Otto also played minor roles of epic Nazi films such as the 1993 Steven Spielberg film Schindler's List as an SS guard. He later played the role of SS-Sturmbannführer Otto Günsche in the critically acclaimed 2004 film Downfall. In 2006, he appeared in the UK film Alien Autopsy.  His portrayal of Billy the Kid in Bremen in 2011 fulfilled a long-standing desire to act in the Western genre.

In 2012, he starred in the film Iron Sky as the movie's primary antagonist – Moon Nazi officer Adler, who infiltrates the US and plots to become Führer of the Moon Nazi colony.

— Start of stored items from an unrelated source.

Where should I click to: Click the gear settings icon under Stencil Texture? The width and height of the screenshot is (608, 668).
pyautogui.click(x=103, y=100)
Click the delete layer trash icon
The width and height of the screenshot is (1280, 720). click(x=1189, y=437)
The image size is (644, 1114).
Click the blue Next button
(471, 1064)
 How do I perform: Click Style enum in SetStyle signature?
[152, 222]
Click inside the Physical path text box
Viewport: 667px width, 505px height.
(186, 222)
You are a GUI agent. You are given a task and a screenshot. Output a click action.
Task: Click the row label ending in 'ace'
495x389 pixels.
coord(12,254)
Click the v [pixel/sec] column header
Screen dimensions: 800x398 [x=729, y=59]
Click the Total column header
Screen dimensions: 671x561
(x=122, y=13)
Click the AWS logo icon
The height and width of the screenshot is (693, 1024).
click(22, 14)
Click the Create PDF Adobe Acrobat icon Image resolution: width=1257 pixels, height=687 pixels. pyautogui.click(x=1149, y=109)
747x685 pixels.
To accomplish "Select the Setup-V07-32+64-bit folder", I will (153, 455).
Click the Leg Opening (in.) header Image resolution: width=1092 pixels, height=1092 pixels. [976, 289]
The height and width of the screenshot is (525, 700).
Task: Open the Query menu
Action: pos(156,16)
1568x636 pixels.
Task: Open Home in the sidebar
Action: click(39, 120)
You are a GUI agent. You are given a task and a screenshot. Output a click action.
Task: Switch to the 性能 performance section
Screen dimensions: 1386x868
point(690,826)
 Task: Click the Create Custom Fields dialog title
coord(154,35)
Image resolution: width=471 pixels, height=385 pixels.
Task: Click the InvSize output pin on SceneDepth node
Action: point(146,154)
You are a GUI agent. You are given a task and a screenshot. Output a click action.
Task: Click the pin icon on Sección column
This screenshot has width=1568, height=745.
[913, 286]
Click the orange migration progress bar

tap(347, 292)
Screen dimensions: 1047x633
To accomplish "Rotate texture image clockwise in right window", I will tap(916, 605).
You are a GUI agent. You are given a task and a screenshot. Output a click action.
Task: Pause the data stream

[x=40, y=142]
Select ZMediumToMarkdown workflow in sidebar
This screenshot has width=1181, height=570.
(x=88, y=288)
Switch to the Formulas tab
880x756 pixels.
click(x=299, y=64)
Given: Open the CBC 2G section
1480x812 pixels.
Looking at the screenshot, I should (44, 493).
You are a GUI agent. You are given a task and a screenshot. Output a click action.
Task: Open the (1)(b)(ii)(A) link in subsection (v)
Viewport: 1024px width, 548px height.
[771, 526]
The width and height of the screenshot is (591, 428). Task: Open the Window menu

He has tried his hand to being an occasional race car driver. In 2007, he raced in the German Mini Challenge VIP car at Oschersleben, but, after a strong performance in the first race, he rolled the car on the second turn of race two. He was given another opportunity in the Mini Challenge VIP Car as part of the 2008 German Grand Prix weekend at Hockenheim.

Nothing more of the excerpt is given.